I mean, it’s not for nothing that French President Emmanuel Macron gave his second great speech at Sorbonne a couple of weeks ago, and he began it with this extraordinary phrase, “Europe is mortal.” You know, our Europe is mortal. It could die. And I mean, he is generally considered to be the radical centrist to end all radical centrists. And that’s how he chose to dramatize Europe’s situation. It’s a little over the top, but it captures, I think, that sense that you’re trying to get at, of rather grand stakes.
CA: Various kinds of corruption scandals have recently erupted around the European Parliament involving allegations of bribes coming from Qatar, Russia, and China. Is that itself a reflection of the parliament’s relative lack of importance and power? Is there a kind of associated lack of prestige with the European Parliament that has sort of fed these corruption problems?

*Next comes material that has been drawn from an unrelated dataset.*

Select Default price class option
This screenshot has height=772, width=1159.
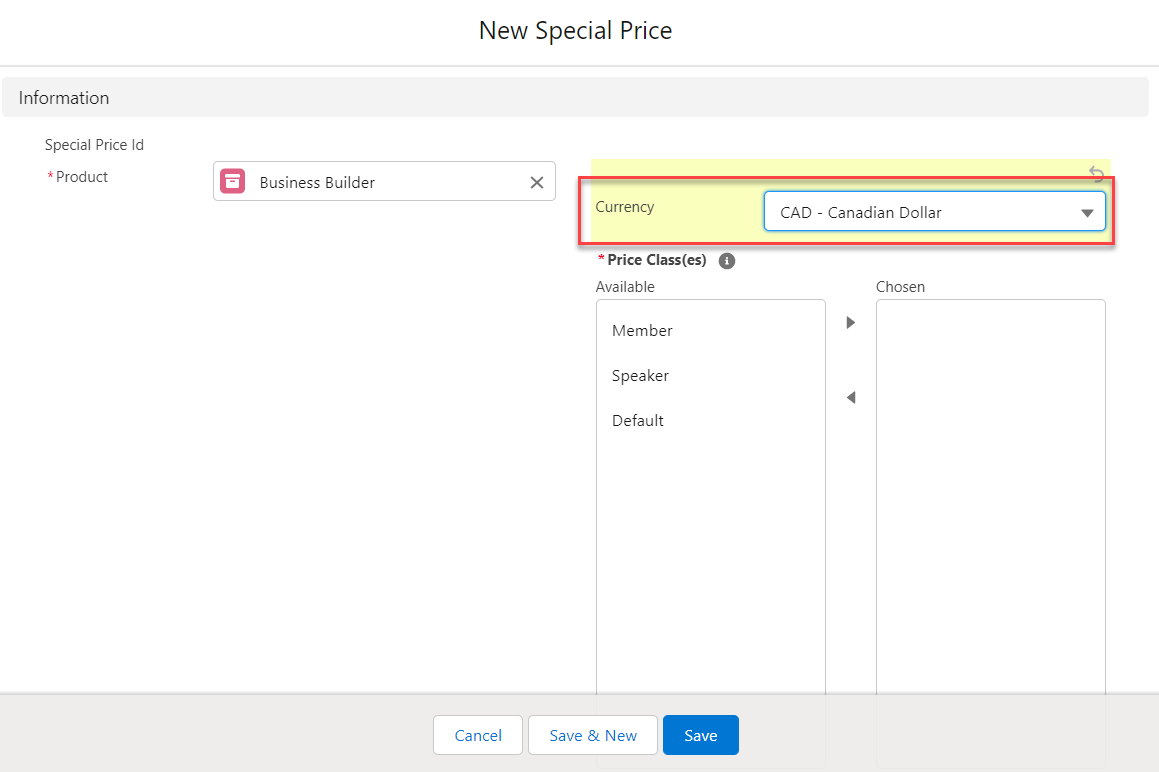638,421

AT: Yeah, I mean, there’s certainly a Eurotrash element to the European Parliament and its business. I think it’s definitely more like the U.S. House of Representatives than it is the Senate. There are quite a lot of antics that go on and colorful characters and, indeed, a certain amount of rather blatant corruption. And it does have this Eurotrash kind of feel to it. Porn stars have campaigned to be in the parliament. You know, it’s a show.
But you have got to ask yourself why they would bother. And they bother because it is, in fact, a body worth influencing. Qatar was quite worried about the possibility of European parliamentary sanctions ahead of hosting the World Cup and wanted to stifle those. The Russians just want to cause a mess, and they realize that these elections are a sensitive place in which to cause a mess. The Chinese—ditto, I think. There are big struggles that go on in the European Parliament over value statements, if you like, and members of the European Parliament have been sanctioned by China as a result, which, for instance, blew up the last great act of Sino-European diplomacy, which was the Comprehensive Agreement on Investment. That agreement was never ratified in Europe because members of the European Parliament are under sanction from the Chinese regime.

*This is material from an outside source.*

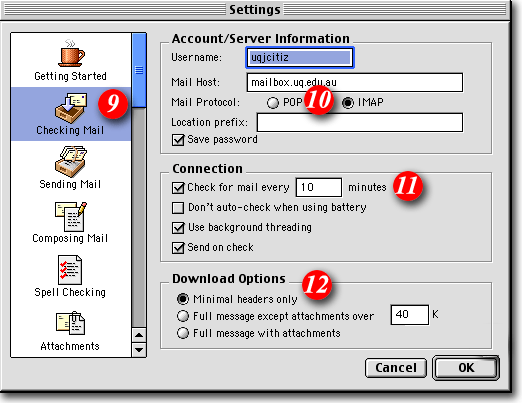Viewport: 522px width, 403px height.
Task: Toggle the Save password checkbox
Action: 178,140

So I take your point about it being a little bit of a carnival. It has this carnivalesque quality, but we really shouldn’t underestimate its power. It’s an extremely powerful negative voice. It can dismiss a European Commission. It can veto any new president of the commission. It can veto any European legislation. It can launch investigations and inquiries. There have been several moments in recent years where it’s really been touch and go as to whether it would get majorities for important legislation. And an awful lot of haggling goes on back and forth to secure those majorities in due course. The migration legislation, for instance, has taken years to actually find the majorities needed to pass. It’s difficult to get ratification of trade treaties, both at the European level and the national level. It’s a serious check in a complex system of checks and balances that has to be taken seriously.
And it’s certainly not a rubber stamp. Russia has a rubber-stamp parliament. That’s really a body that doesn’t matter. And the European Parliament is not that kind of an entity. And the fact that it attracts the attention that it does now—and that we’re doing this show about it—is, I think, indicative in itself of the way in which it’s come somewhat more to the fore than anyone anticipated.